Heavy rainfall in northern Italy and central Europe has resulted in the overflowing of numerous rivers, leading to the loss of 13 lives in Italy and numerous people being compelled to evacuate in the Emilia-Romagna region of northern Italy. The impact of this rainfall has also extended to regions in Austria, Bosnia and Herzegovina, Croatia, and Slovenia. Reports indicate that landslides and the devastation of roadways caused by the severe weather have hampered emergency response efforts.
The Italian Red Cross is at the forefront of the rescue efforts, working tirelessly to save lives by conducting search and rescue operations, providing medical treatment to the injured, and coordinating donation drives to support the affected communities in the aftermath of this calamity.
In the face of rising water levels inside residential areas, residents were evacuated from their rooftops with the help of rescue helicopters. One notable rescue operation involved a coast guardsman carefully lowering a woman through a skylight into a waiting aircraft, where he held her securely as they were lifted to safety.
Gian Luca Zattini, the mayor of Forlì, a municipality severely affected by the floods, emphasized during an interview on Sky TG24 TV that even upper floors can no longer be considered safe.
During a briefing, Minister of Civil Protection Nello Musumeci emphasized the need for a comprehensive national hydraulic engineering strategy to address the escalating incidents of floods and landslides. He highlighted that the region experienced an average of 7.8 inches (200 millimeters) of rainfall within 36 hours, with specific areas recording as high as 19.7 inches (500 mm). This results in rivers overflowing and inundating entire neighborhoods and agricultural fields.
The Formula One Grand Prix scheduled to take place in Imola on Sunday, adjacent to many of the worst-hit towns, was canceled to ease the burden on emergency services and keep motor racing spectators away from the flooded area. Addressing the media, Stefano Bonaccini, the president of Emilia-Romagna, expressed, “We are confronted with unprecedented catastrophic events.” The area has been subjected to an overwhelming deluge of rainfall that exceeds its capacity to withstand.
The city of Ravenna on Italy’s Adriatic coast, known for its early Christian historical sites, was severely damaged. A spokesman from the local interior ministry estimated that 14,000 people would need to be rescued.
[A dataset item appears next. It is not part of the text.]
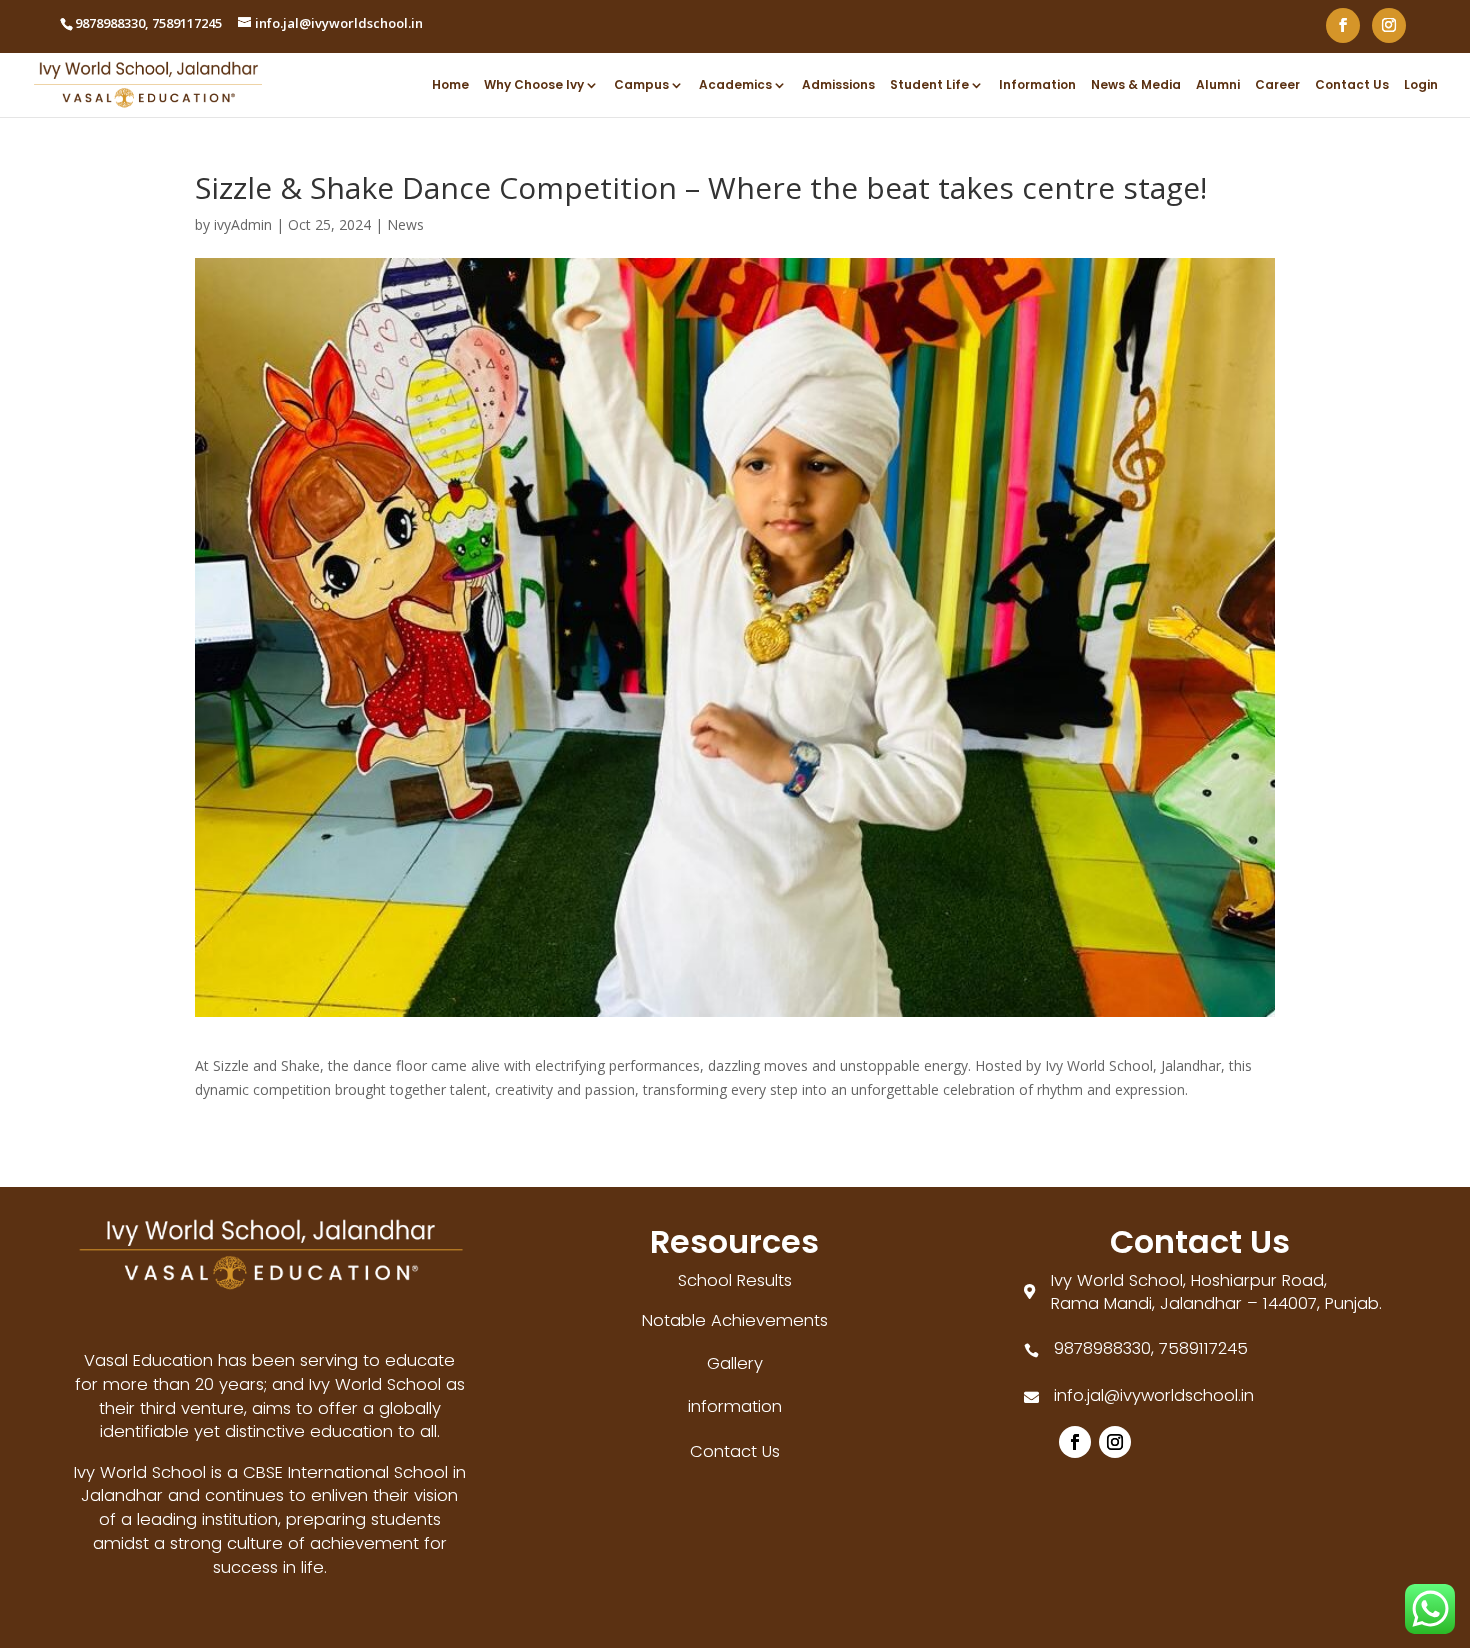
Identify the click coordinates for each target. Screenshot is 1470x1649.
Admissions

About 120 landslides were reported, and the authorities stated 37 towns were impacted by floods. One bridge was destroyed in Bologna, while floods damaged roads and caused the cancellation of numerous rail lines.
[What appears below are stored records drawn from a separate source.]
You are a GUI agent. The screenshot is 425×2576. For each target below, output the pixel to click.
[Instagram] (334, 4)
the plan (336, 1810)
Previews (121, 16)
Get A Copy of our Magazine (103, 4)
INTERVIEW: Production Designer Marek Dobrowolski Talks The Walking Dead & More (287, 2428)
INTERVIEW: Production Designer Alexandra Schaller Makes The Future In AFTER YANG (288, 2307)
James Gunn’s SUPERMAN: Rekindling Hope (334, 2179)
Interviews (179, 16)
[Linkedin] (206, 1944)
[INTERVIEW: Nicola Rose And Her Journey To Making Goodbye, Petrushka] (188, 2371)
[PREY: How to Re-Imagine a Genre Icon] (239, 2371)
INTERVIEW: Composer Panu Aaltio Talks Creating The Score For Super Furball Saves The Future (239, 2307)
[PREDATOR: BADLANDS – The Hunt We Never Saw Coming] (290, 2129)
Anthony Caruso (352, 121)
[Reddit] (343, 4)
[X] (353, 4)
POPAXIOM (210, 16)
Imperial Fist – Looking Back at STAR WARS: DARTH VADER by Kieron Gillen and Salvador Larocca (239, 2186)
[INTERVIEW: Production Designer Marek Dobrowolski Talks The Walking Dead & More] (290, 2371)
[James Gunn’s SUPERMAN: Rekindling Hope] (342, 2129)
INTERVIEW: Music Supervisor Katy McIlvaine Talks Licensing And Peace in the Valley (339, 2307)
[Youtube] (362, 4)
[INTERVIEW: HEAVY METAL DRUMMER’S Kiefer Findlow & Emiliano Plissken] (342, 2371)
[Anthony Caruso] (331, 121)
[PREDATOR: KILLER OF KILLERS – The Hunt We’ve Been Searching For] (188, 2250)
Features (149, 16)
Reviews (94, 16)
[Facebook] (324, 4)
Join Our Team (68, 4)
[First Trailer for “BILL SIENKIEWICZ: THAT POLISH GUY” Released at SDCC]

Bonaccini said nine dead bodies had been found and returned from around the area. Vice President Irene Priolo informed the media that the river levels were still increasing even though the rains had stopped.
During the scheduled cabinet meeting on May 23, Minister of Civil Protection Musumeci declared his intention to pursue a request for 20 million euros ($22 million) to be allocated to the region affected by the disaster.
In response to the flooding, government authorities announced that tax and mortgage payments would be temporarily suspended for the regions affected by the disaster until the situation is resolved.
When considering the fact that this region typically receives an annual average of 39 inches (1,000 millimeters) of rainfall, one can better comprehend the magnitude of the recent precipitation, as Musumeci highlighted. He referred to the landslides in Ischia last November, which resulted in the loss of twelve lives, as an indication that Italy is witnessing a growing occurrence of tropical weather patterns similar to those seen in Africa and other parts of the world. These patterns are characterized by prolonged periods of drought followed by intense rainfall that exceeds the land’s capacity to absorb.
Musumeci stated, “The events of these hours serve as evidence that nothing will remain unchanged. Nothing will ever be the same again.” When the soil experiences prolonged periods of dryness instead of enhancing its ability to absorb water, it eventually solidifies, causing rainwater to flow over the surface and leading to unimaginable destruction.
In some regions of Emilia-Romagna, hillside degradation occurred due to the rain. According to state television, 250 mudslides were recorded by residents across 48 different towns and hamlets. In their route, walls of mud that were flowing down caused trees to tumble and roadways to crumble.
According to Musumeci, over 100,000 individuals could not use their mobile phones or landlines, and 50,000 lost access to electricity.
Numerous landslides were documented in eastern Slovenia, threatening residential structures and vital infrastructure.
In Croatia, teams of hundreds of soldiers and rescuers persistently delivered essential supplies, including food and other necessities, to individuals residing in flood-affected regions who had been cut off from assistance in their homes. No fatalities have been reported thus far.